The National Park Service and the public need more time to evaluate two utilities' proposed trade to add park land in exchange for allowing a massive power line to cross Delaware Water Gap National Recreation Area, federal officials said Monday.
"Acquiring conservation lands to enhance national park resources and to create or connect regional wildlife corridors could be a means of mitigating and compensating for impacts from construction, operation, and maintenance of a transmission line upgrade," the park service said in its first public comment on the proposal. "However, the NPS will not be able to determine whether the lost use and resource impacts are offset until the agency has fully evaluated the mitigation proposal and the public has had a chance to review it."
Following this week's hearings, the park service will take written comments until Jan. 31. But the utilities aren't expected to make details of their proposed land purchases public until officials file their own written comments.

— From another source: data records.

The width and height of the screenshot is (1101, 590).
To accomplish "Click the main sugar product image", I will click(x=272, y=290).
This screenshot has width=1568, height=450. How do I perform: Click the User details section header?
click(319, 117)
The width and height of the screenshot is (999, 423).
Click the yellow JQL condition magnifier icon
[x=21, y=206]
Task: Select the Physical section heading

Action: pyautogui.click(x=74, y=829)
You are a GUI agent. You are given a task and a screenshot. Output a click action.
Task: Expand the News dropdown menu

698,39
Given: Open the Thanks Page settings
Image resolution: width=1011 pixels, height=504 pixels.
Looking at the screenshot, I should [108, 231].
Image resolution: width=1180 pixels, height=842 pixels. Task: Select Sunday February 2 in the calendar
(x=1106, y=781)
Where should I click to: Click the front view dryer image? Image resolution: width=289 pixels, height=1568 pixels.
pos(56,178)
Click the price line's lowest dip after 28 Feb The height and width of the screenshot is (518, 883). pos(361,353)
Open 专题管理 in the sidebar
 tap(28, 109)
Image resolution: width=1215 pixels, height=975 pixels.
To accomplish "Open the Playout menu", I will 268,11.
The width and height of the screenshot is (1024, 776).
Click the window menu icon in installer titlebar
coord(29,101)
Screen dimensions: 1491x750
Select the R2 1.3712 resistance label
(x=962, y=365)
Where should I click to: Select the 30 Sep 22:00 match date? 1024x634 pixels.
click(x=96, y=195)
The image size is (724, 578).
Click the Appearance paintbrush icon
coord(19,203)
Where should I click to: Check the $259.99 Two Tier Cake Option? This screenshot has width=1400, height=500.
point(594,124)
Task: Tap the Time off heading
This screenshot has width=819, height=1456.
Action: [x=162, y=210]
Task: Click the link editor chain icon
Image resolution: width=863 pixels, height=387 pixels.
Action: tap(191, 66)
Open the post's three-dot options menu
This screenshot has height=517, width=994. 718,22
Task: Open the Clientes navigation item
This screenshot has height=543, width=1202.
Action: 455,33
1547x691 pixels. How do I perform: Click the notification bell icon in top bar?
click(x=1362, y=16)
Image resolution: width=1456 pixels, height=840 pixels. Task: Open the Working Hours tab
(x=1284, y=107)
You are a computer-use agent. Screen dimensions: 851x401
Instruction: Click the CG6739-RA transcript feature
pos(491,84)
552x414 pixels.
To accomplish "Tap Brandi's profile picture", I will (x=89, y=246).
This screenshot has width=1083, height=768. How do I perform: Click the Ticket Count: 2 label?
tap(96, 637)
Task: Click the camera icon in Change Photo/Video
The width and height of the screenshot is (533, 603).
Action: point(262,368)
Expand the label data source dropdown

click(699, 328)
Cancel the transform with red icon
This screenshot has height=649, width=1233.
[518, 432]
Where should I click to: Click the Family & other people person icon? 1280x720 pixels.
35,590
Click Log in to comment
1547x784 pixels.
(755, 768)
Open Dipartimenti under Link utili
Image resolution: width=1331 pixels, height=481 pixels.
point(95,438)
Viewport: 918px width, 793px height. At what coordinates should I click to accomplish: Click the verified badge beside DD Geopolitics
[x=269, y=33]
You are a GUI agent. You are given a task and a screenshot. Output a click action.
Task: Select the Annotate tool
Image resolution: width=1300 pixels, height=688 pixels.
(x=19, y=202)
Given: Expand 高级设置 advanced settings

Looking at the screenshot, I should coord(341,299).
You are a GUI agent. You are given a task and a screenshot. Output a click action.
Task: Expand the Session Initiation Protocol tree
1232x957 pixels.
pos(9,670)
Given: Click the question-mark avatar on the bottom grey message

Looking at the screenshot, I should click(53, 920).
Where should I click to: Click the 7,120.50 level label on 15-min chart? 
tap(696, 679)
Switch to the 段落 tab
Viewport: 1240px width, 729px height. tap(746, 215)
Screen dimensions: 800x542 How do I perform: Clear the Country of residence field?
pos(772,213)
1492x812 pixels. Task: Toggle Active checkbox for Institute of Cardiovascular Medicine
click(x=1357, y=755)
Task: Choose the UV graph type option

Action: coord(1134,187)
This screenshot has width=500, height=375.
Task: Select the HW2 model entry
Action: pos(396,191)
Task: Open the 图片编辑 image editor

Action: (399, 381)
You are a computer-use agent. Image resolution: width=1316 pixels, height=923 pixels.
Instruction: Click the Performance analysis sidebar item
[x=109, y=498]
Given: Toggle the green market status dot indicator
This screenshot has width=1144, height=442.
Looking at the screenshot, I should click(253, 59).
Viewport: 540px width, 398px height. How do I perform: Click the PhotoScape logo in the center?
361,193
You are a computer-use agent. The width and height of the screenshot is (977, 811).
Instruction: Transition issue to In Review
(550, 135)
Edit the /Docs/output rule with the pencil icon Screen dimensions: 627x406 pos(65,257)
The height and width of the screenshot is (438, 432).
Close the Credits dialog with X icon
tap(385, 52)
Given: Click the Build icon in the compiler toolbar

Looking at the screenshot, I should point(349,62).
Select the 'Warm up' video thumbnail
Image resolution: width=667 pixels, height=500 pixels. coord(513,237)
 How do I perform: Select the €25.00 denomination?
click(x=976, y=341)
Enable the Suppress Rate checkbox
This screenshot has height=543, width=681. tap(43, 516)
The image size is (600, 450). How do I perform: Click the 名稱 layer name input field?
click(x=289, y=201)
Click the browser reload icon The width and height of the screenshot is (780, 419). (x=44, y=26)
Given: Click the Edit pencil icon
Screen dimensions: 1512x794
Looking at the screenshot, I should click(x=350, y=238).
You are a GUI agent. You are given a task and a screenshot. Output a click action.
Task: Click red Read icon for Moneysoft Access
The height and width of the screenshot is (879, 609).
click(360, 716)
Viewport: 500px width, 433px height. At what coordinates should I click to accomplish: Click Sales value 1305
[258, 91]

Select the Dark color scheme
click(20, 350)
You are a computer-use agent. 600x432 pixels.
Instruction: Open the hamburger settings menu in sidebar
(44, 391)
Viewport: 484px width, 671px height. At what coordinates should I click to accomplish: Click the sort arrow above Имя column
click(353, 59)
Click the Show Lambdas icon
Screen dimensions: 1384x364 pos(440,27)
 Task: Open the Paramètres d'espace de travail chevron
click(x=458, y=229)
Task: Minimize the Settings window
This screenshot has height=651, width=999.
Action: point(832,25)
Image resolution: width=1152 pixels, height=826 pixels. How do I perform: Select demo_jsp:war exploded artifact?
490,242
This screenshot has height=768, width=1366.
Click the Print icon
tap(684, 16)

This leaves unanswered how public comment will be considered if the public doesn't get land purchase details until after the comment period closes. National Park Service spokeswoman Deb Nordeen said she is unsure how the process will work, but the public will be able to comment on the agency's final impact statement late this year.
The NPS seems to be a little worried that they will be correctly painted as accepting a bribe from a for-profit corporation in exchange for looking the other way while a national park is destroyed. And, of course, they will be!
The Susquehanna Roseland project is not needed any more than PATH ever was. This $1.2B project has now increased its cost by another $30M to pay for the NPS land-bribe, and you are the one who's going to be stuck paying for it all, along with a sweet 12.9% yearly profit for PSE&G and PPL, including that purchase of the land-bribe.
The NPS-hosted public hearings began last night. The power companies bussed in union members to speak in favor of their project, purporting that the transmission line would provide jobs.
Hey, remember when PATH bussed in a gaggle of union stooges to speak in favor of their project during PSC hearings in Shepherdstown back in 2009?
The power companies seriously need to come up with some new plays -- the game is up!